Navalpakkam Vidhya, Koch Christof, Perona Pietro
Division of Biology, California Institute of Technology, Pasadena, CA 91125, USA.
J Vis. 2009 Jan 23;9(1):31.1-16. doi: 10.1167/9.1.31.
How do reward outcomes affect early visual performance? Previous studies found a suboptimal influence, but they ignored the non-linearity in how subjects perceived the reward outcomes. In contrast, we find that when the non-linearity is accounted for, humans behave optimally and maximize expected reward.

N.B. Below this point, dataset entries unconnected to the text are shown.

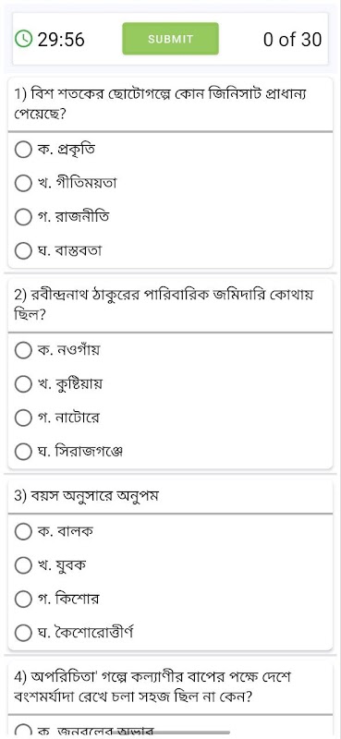Click question 4 text about অপরিচিতা গল্প
Screen dimensions: 341x739
pyautogui.click(x=153, y=686)
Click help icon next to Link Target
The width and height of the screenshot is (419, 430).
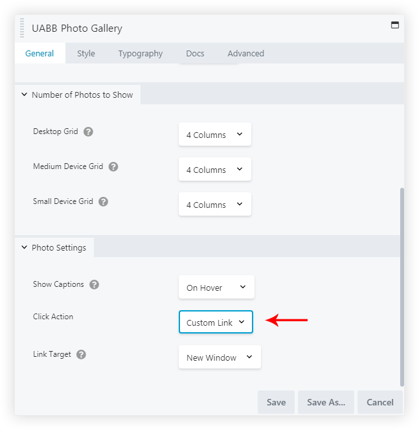pos(81,354)
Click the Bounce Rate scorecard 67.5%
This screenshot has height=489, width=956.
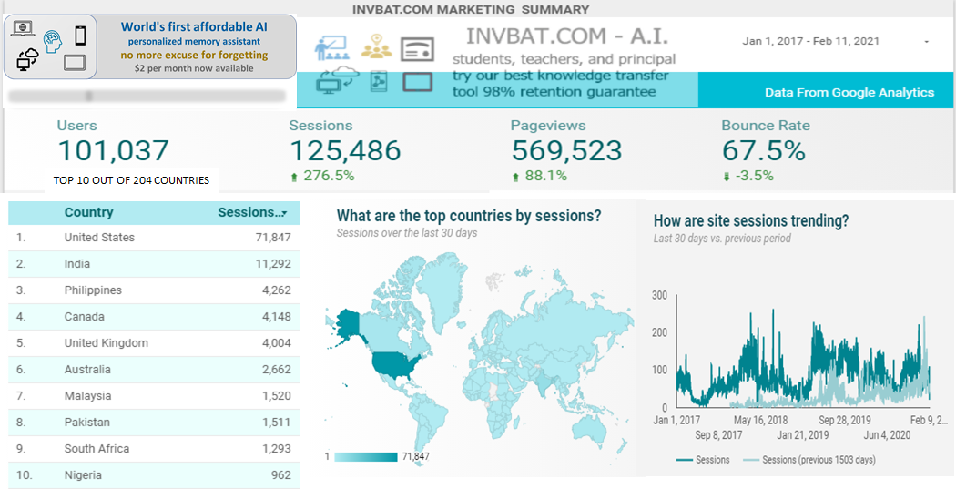tap(763, 150)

Our subjects were asked to detect the presence of a familiar target object in a cluttered scene. They were rewarded according to their performance. We systematically varied the target frequency and the reward/penalty policy for detecting/missing the targets. We find that 1) decreasing the target frequency will decrease the detection rates, in accordance with the literature. 2) Contrary to previous studies, increasing the target detection rewards will compensate for target rarity and restore detection performance. 3) A quantitative model based on reward maximization accurately predicts human detection behavior in all target frequency and reward conditions; thus, reward schemes can be designed to obtain desired detection rates for rare targets. 4) Subjects quickly learn the optimal decision strategy; we propose a neurally plausible model that exhibits the same properties. Potential applications include designing reward schemes to improve detection of life-critical, rare targets (e.g., cancers in medical images).
奖励结果如何影响早期视觉表现?先前的研究发现了一种次优影响,但它们忽略了受试者感知奖励结果方式中的非线性。相比之下,我们发现当考虑到非线性时,人类的行为是最优的,并能使预期奖励最大化。我们要求受试者在杂乱场景中检测熟悉目标物体的存在。根据他们的表现给予奖励。我们系统地改变了目标频率以及检测/漏检目标的奖励/惩罚策略。我们发现:1)根据文献,降低目标频率会降低检测率。2)与先前的研究相反,增加目标检测奖励将弥补目标的稀有性并恢复检测表现。3)基于奖励最大化的定量模型能准确预测所有目标频率和奖励条件下的人类检测行为;因此,可以设计奖励方案以获得对稀有目标的期望检测率。4)受试者能快速学习最优决策策略;我们提出了一个具有相同特性的神经合理模型。潜在应用包括设计奖励方案以改善对危及生命的稀有目标(如医学图像中的癌症)的检测。